Въ нѣсколько минутъ вѣсть о скандалѣ разнеслась по всему Кабаньялю.
Въ лачугѣ Антоніо произошла потасовка. Мужъ, даже еще не снявъ своего костюма Іудвя, усердно пробралъ жену свою палкою, чтобы вылѣчить ее отъ ревности.
Его начальникъ тоже имѣлъ разговоръ съ Долоресъ въ то время, какъ она изо всей силы стягивала съ него трико, чтобы избавить его отъ муки, и его стиснутое тѣло принимало свой естественный видъ. "Росарія -- дура, онъ съ сожалѣніемъ сознается въ этомъ, и хотя Антоніо -- вѣтрогонъ, да и не прочь отъ рюмочки, но нельзя не пожалѣть его за женитьбу на этой женщинѣ, колючей, словно дикобразъ.

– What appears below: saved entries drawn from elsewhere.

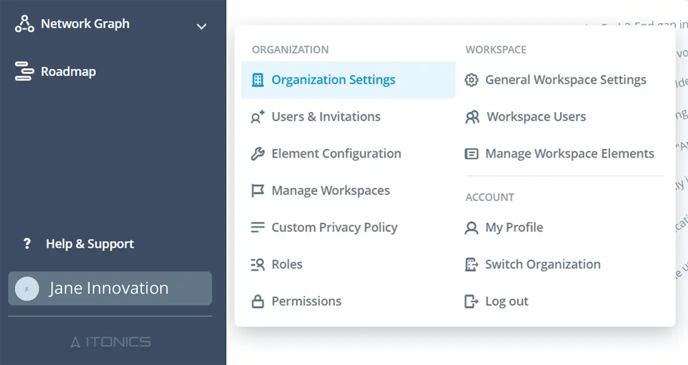Open Workspace Users
Image resolution: width=688 pixels, height=365 pixels.
coord(563,117)
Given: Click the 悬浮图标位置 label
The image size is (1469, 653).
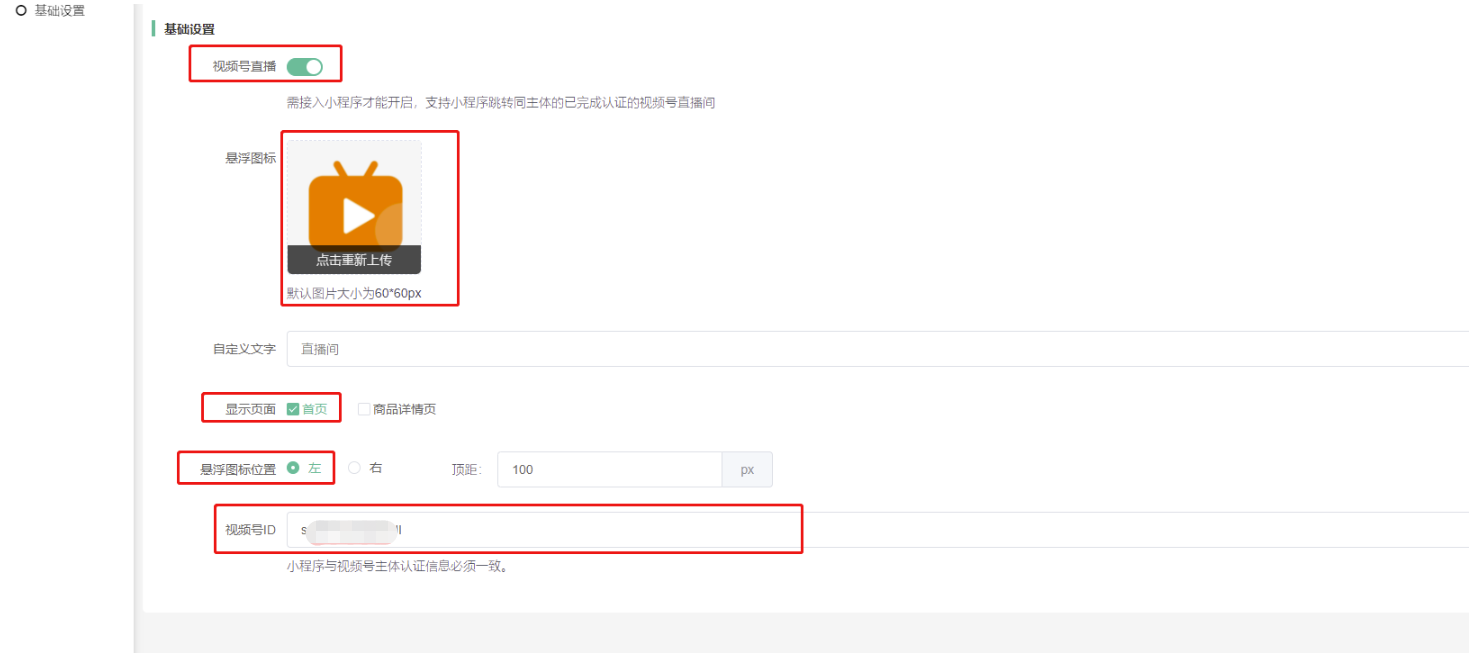Looking at the screenshot, I should point(238,469).
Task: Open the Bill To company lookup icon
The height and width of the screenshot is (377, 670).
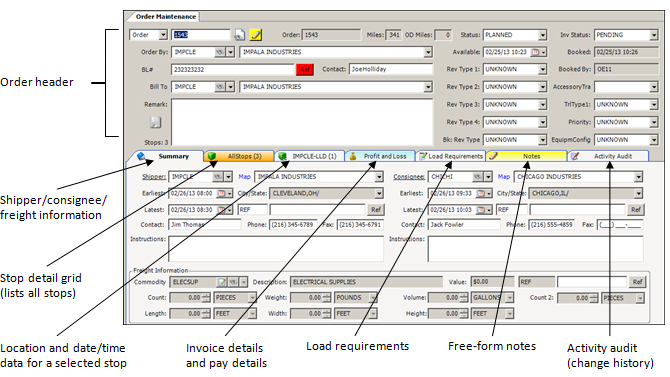Action: (x=220, y=87)
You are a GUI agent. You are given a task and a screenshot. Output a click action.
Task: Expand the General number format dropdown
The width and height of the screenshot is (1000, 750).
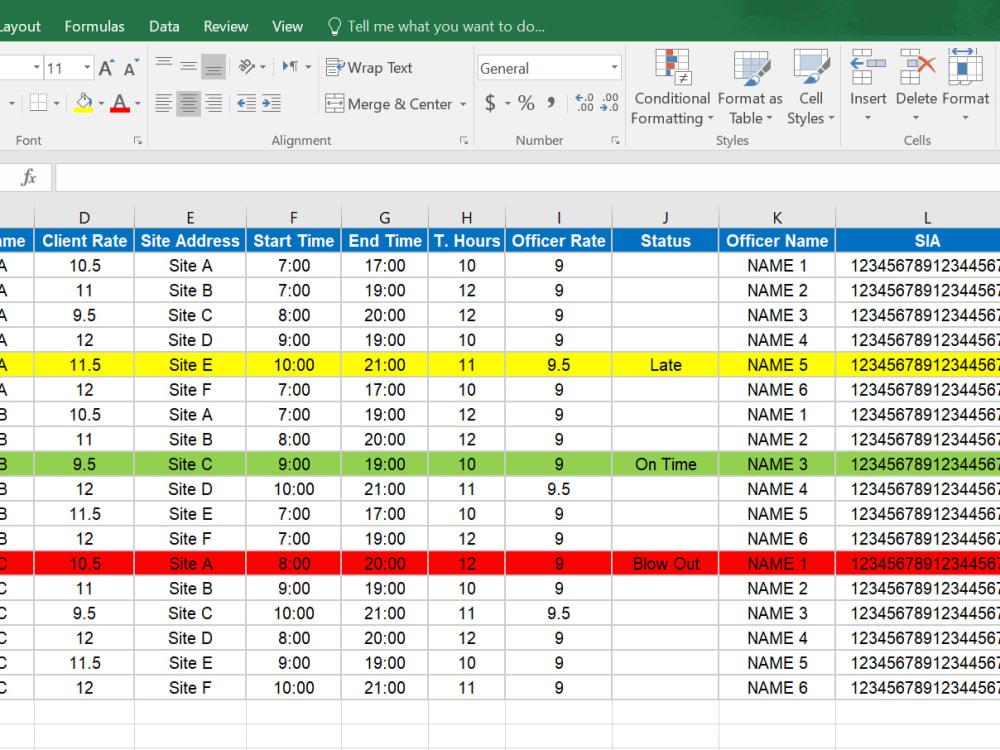[614, 68]
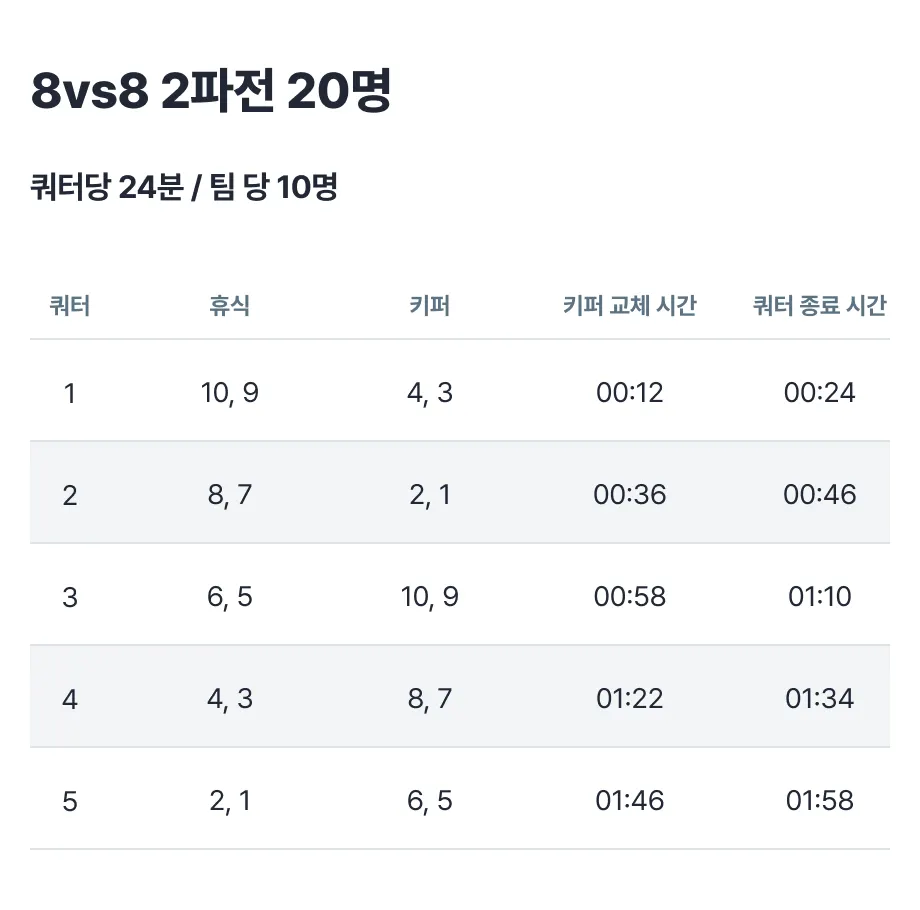Select the quarter 1 row number
Viewport: 920px width, 910px height.
tap(70, 393)
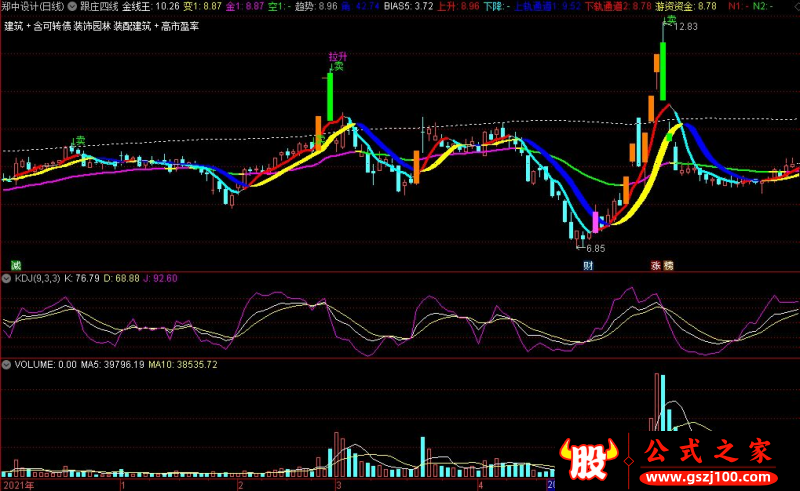Open the 跟庄四线 main indicator dropdown
800x491 pixels.
(72, 6)
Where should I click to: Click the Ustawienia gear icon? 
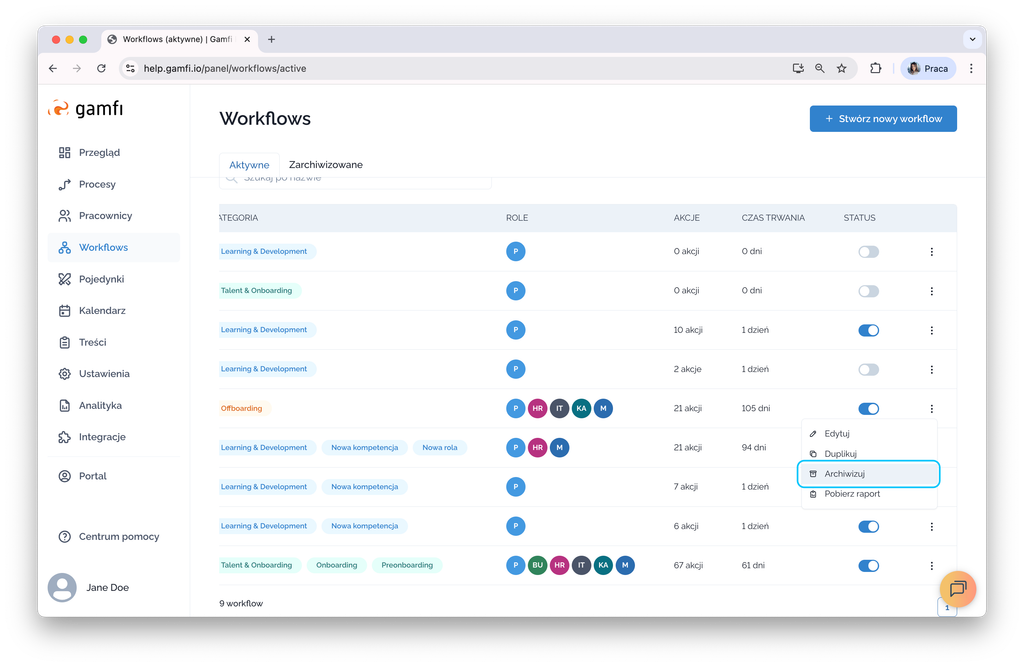click(x=65, y=374)
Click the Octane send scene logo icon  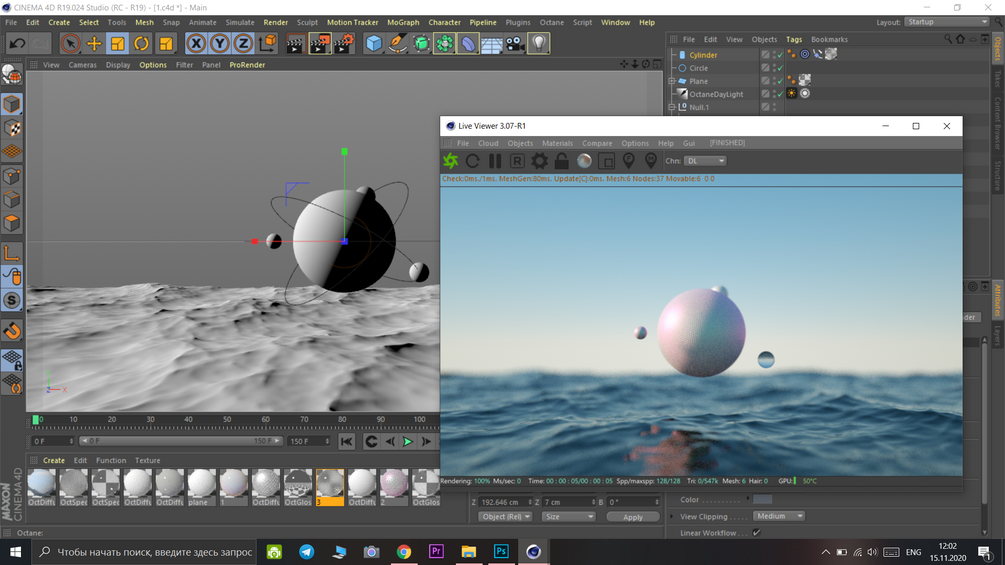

Но родные -- всегда родные. Изъ-за того, что попалась такая невѣстка, Р_е_к_т_о_р_ъ не можетъ выгнать отъ себя родного брата. Нѣтъ, а теперь -- менѣе, чѣмъ когда-либо: потому что, въ случаѣ удачи, Р_е_к_т_о_р_у скоро посчастливится сдѣлать Антоніо совсѣмъ другимъ человѣкомъ".